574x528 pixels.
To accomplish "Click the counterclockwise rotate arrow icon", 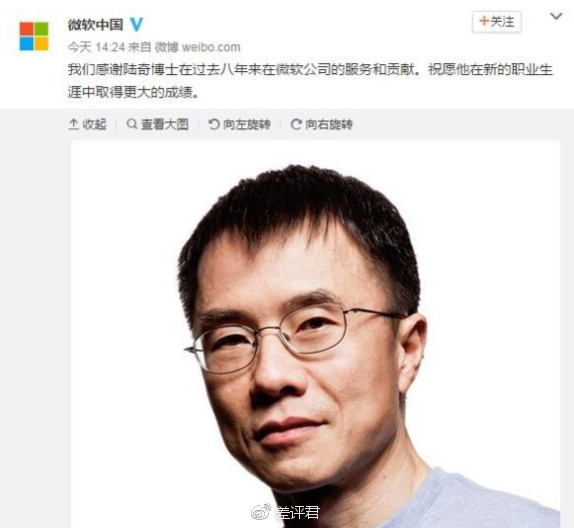I will pyautogui.click(x=213, y=124).
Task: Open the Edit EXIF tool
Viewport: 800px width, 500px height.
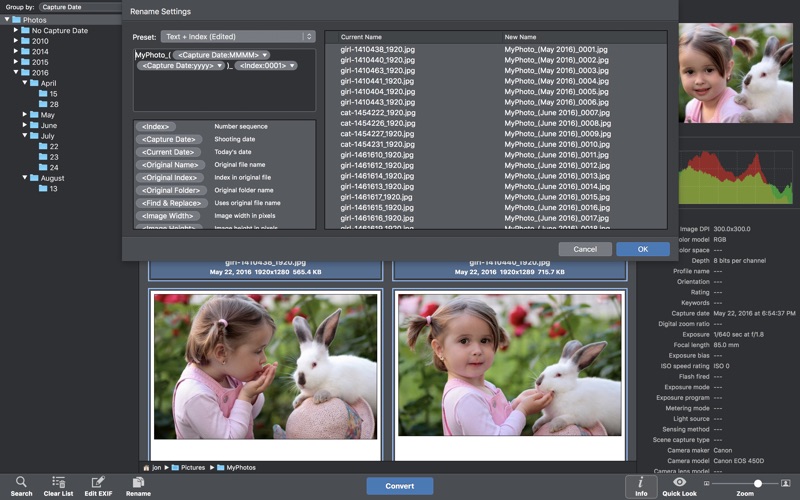Action: pos(98,482)
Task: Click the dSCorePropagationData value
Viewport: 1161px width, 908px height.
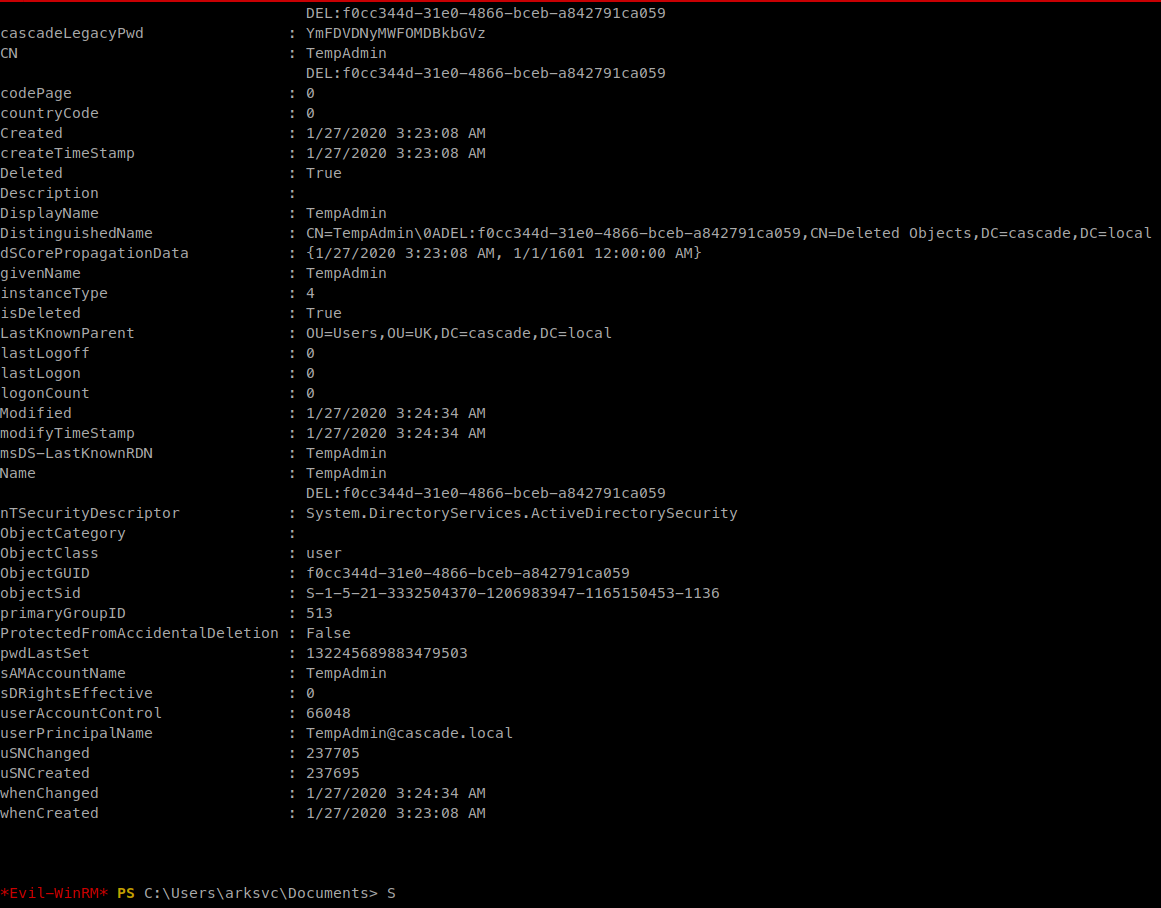Action: [x=503, y=253]
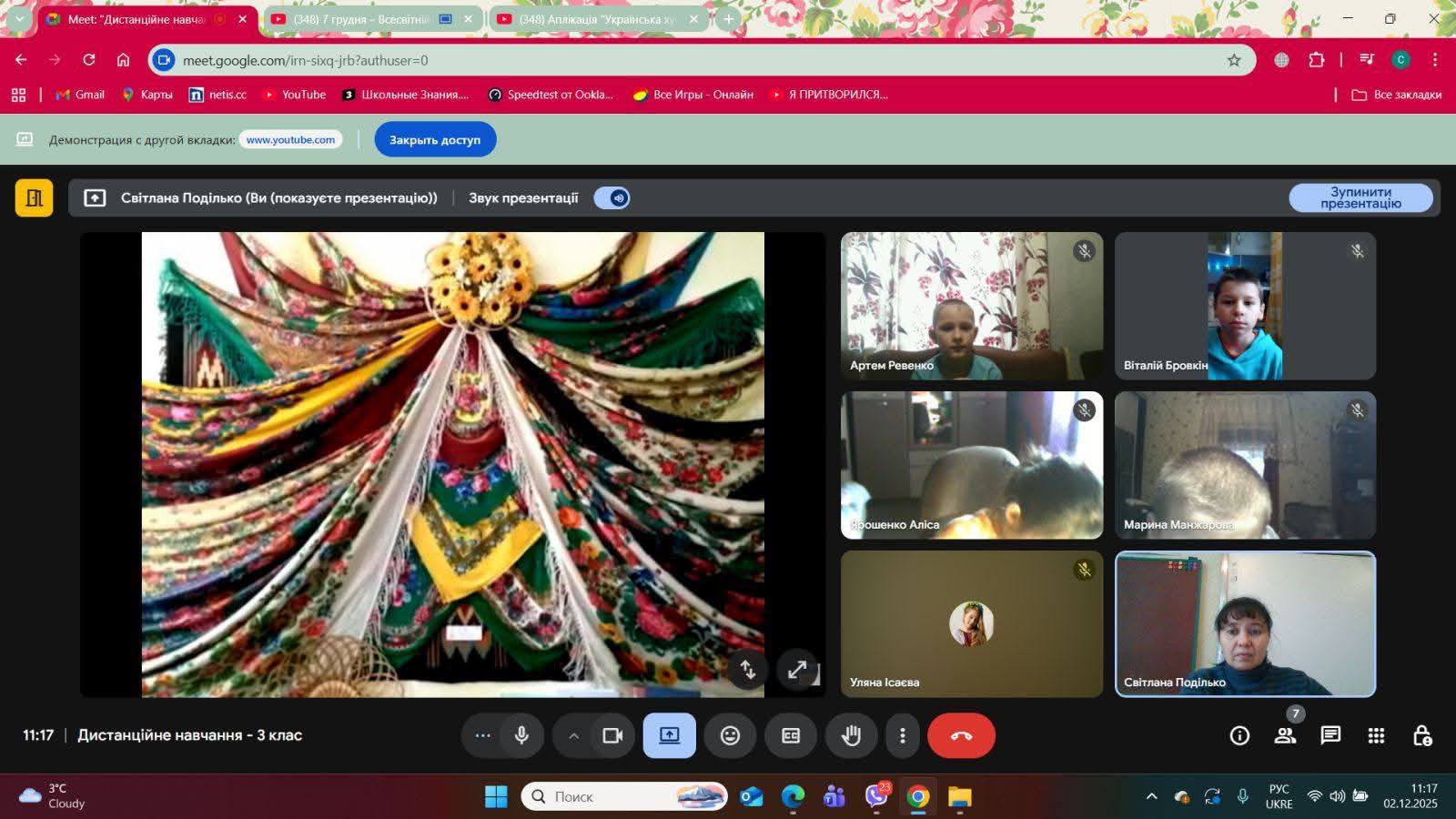This screenshot has height=819, width=1456.
Task: Click the Зупинити презентацію button
Action: pos(1360,197)
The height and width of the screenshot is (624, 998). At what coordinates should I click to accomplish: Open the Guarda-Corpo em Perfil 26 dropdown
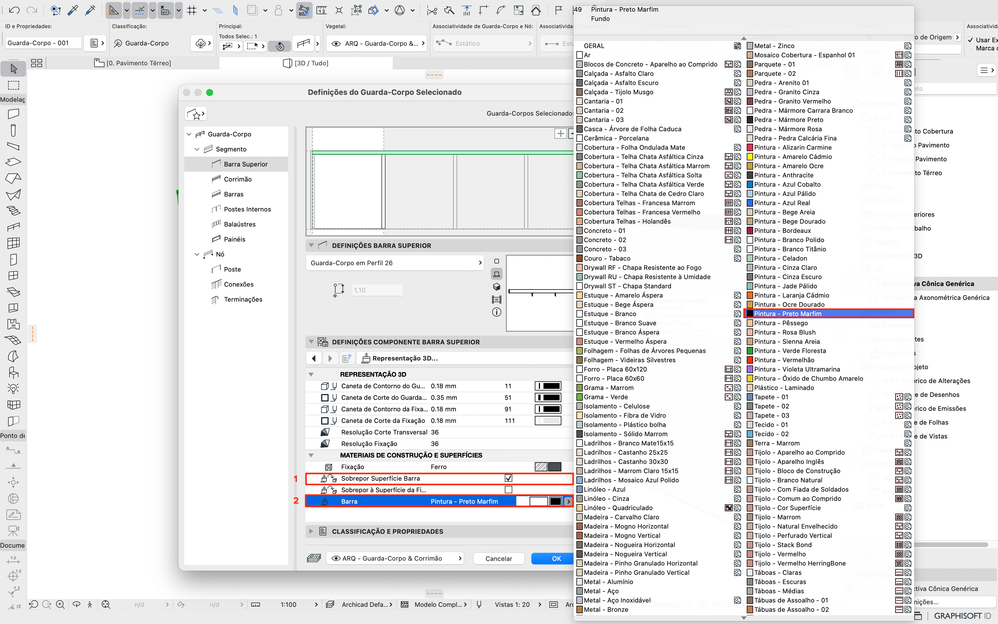click(x=395, y=263)
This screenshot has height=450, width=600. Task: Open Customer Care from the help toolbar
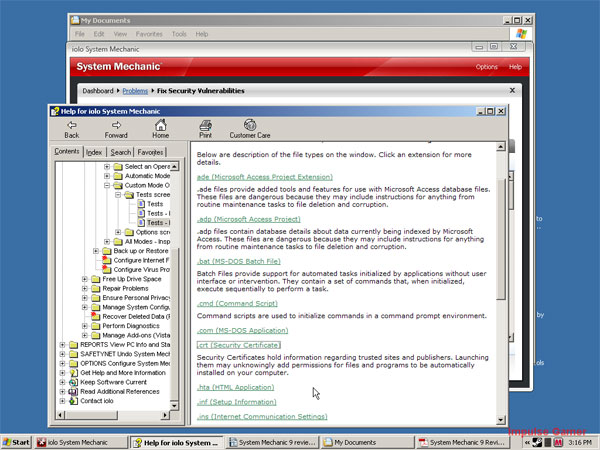(249, 126)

· · ·

Activity:
In the data above, the line containing "The height and" and all lines after it are to be reproduced exactly, leaving out the pictures.

Result of the task:
The height and width of the screenshot is (624, 998). At what coordinates should I click to accomplish: Open the Guarda-Corpo em Perfil 26 dropdown
click(x=395, y=263)
This screenshot has height=450, width=600. Task: Open Customer Care from the help toolbar
(249, 126)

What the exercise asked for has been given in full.